Lesson Description
The "Partial Rebuilds" Lesson is part of the full, Enterprise UI Development: Microfrontends, Testing, & Code Quality course featured in this preview video. Here's what you'd learn in this lesson:
Steve continues to demonstrate how a build system can optimize development by only rebuilding what is necessary. Turborepo is agnostic to build tools and works by checking outputs and triggering builds based on changes, leveraging npm scripts and workspaces.

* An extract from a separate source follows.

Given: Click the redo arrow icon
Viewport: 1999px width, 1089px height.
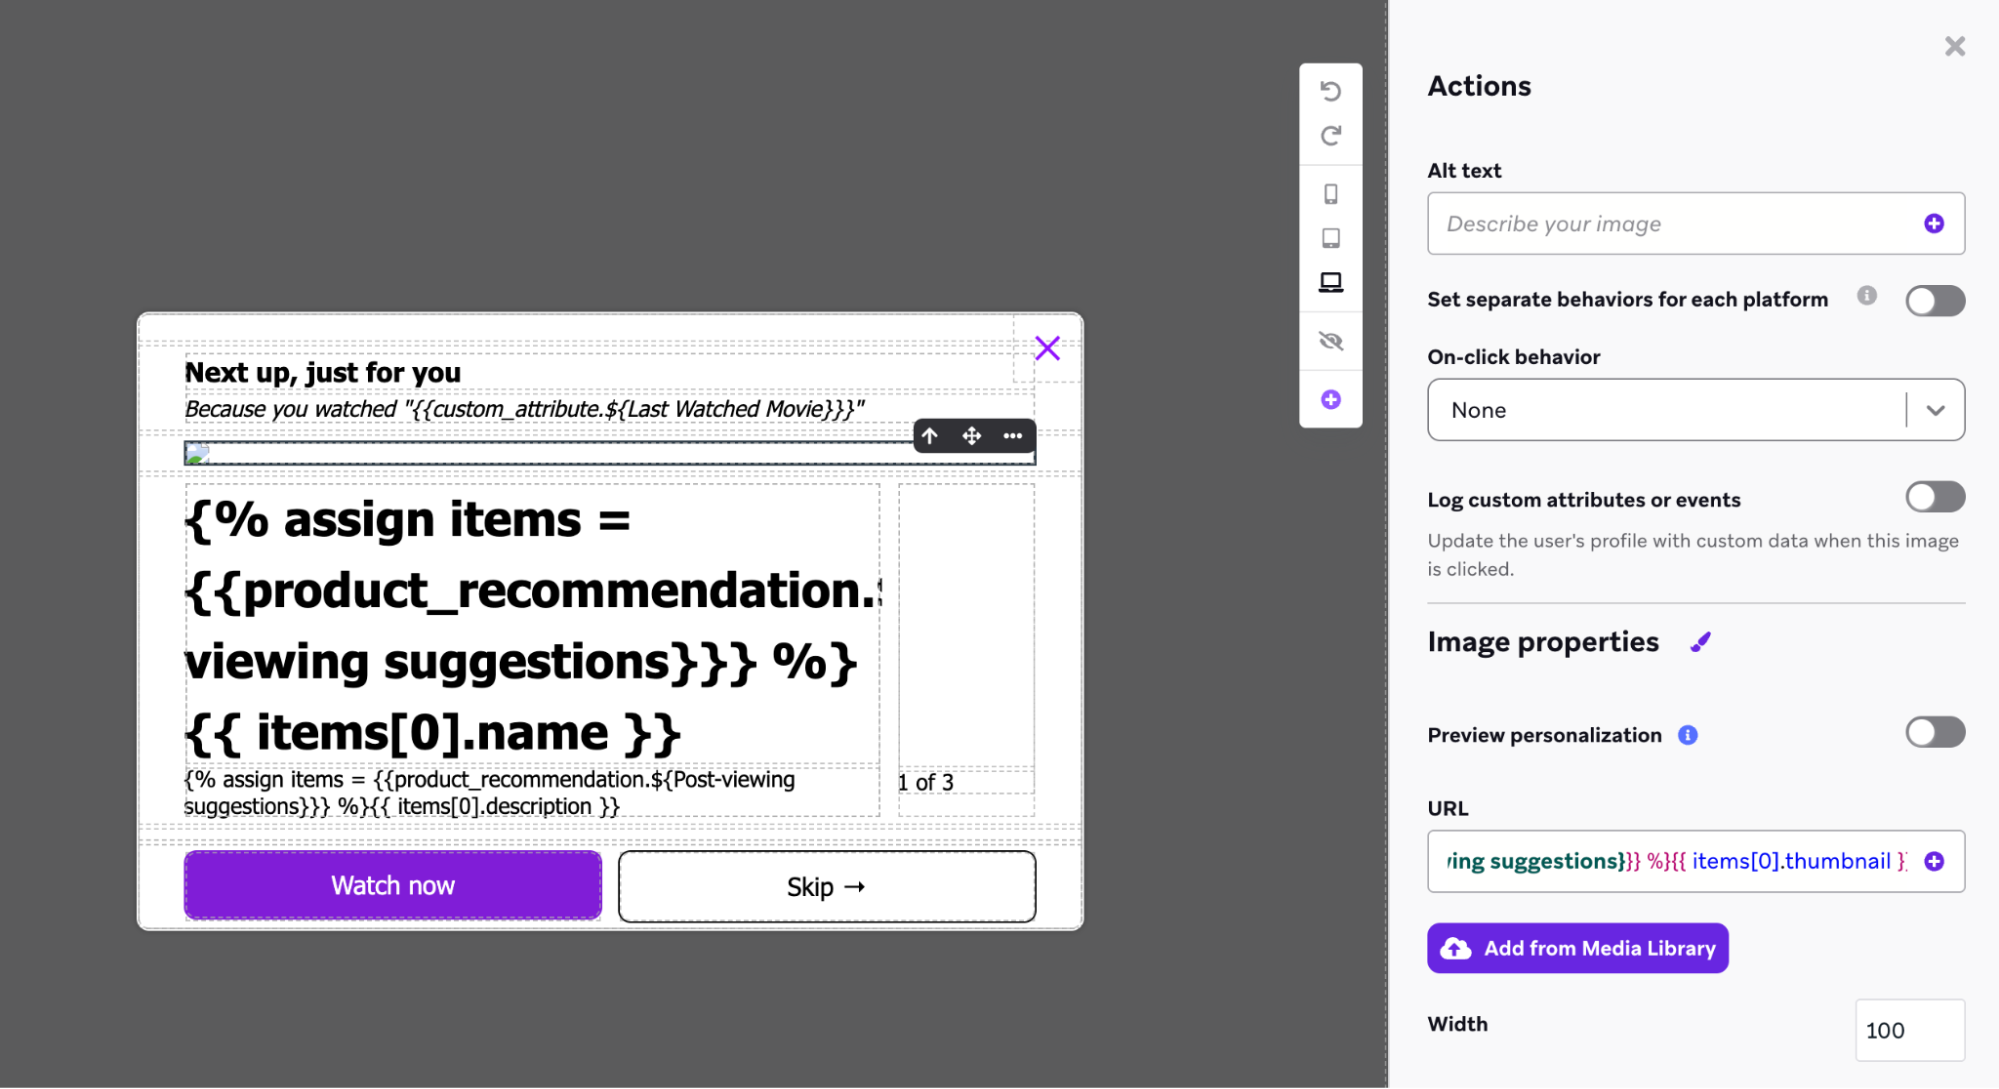Looking at the screenshot, I should [1330, 136].
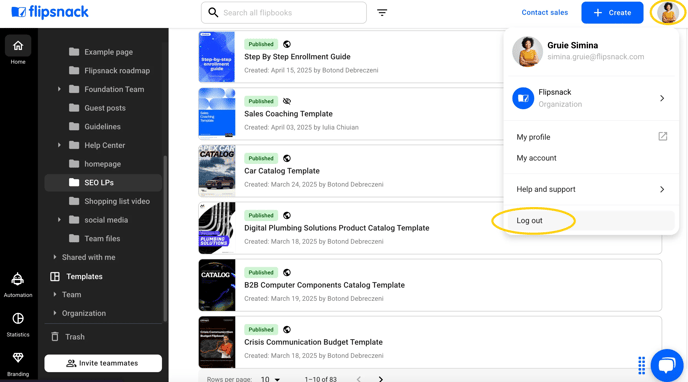
Task: Open the Rows per page dropdown
Action: [x=270, y=379]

Transcript from the "Partial Rebuilds" Lesson
[00:00:00]
>> Steve Kinney: Let's demonstrate. Like I could, this is originally supposed to be an assignment, you could all change a file and watch it happen too. But let's demonstrate. Let me look at that cheat sheet of what's like, what's somewhere in the middle. Is this the one where I had to, yeah, here we have the graph. Let's change something in users, right, because that should only then trigger two of them.
[00:00:33]
And so we'll go in here, not a lot going on. I'm thinking, what do you feel, what do I change? When I make the fop? Why am I even asking? Like, who cares? Let's make the borders more roundy. All right, that should be enough. Right, so in this case, we didn't rebuild everything. We checked a bunch of stuff, right? Cache miss on the dashboard. You know, we, cache hit on the analytics, because that's not part of that graph.
[00:01:21]
So this time the build only took 2.4 seconds instead of the 5.2. Again, with tests, I will promise you I can pull up the PRs where I went from like a 17 minute CI/CD process to 2 minutes to the point where it's like, I shocked myself. Like I know how this works. And I was like, oh, I probably should have done that a week ago. Right. And so let's go into the shared package and again, you don't really, you could like honestly change the spelling of something.
[00:01:56]
That should be enough right there, and that should then trigger basically everything. As you can see, yeah, cache miss, cache miss, cache miss. A little bit faster just because of my computer, but like we rebuilt everything. So now you get this effectively for free and like in case you haven't felt, realized my feelings on this versus the separate repos, which I have.
[00:02:27]
I was the architect at Twilio. Just imagine how many repos that is. How sad I got. Right, like, it can get really bad. And so some of this tooling is then really, really great for that. If you're developing on your front-end application, but at the same time you need to make some changes on the shared package, and the shared package needs to, let's say build first for development, but it has a different build tool than the one that you have on the front-end.
[00:02:56]
Is there a way to specify on turbo repo like the order in which to trigger the watcher for that so that it builds? It doesn't care what your build tool is, right? It's going to look at the outputs. And it's going to run effectively the same as npm run build. Whatever npm run build calls, whether that's Vite, Webpack, a make file, some other custom script, it doesn't care.
[00:03:23]
It's just going to use, like again, it is basically just leveraging your npm scripts and your workspaces. Whatever you assigned to npm run build. Anything. It doesn't matter. It will do that first, and then outputs is where it's checking to see what that should affect. So as long as that stuff gets built to a folder somewhere, right. And like, let's say you're like, actually it never gets built to a folder, it actually gets pushed up to an S3 bucket, right?
[00:04:01]
Cheat. Like, push it up to an S3 bucket and have it like write the timestamp. You know what I mean? As long as there is some way, some file that I can check and some way to tell is this different than last time, it is completely agnostic of any of your build tools. It is, that's the nice part of it, just leveraging the built-in stuff like package.json and either npm workspaces, pnpm, but I like the pnpm ones because they're strict and like they'll hoist the dependencies and do that like resolution that we were talking about.
[00:04:35]
Npm is a little more loosey goosey, and it'll let you have like 18 and one, you know what I mean? So pnpm will like just, it'll be meaner to you in a nice way. So I think that that one is a better choice, but you can, as long as you have npm or any of those workspaces set up and you have some scripts set up in a package.json and someplace where I can check to like hash it, that's it.
[00:05:01]
So it becomes really, really powerful and you get a lot of the, yeah, the advantages that we talked about before. And then like obviously I'm writing npx turbo run build, but really what you would do next is going to package.json. And for instance, build, right? Type check is just going to be turbo run type check, turbo run lint. And now turbo repo has become completely invisible to you.
[00:05:58]
Now you can go back to your fun little world of just doing npm run build. And you got full turbo. I'm not going to lie to you, the gradient on the graphic. I shouldn't care. I should be more mature than this. Chef's kiss.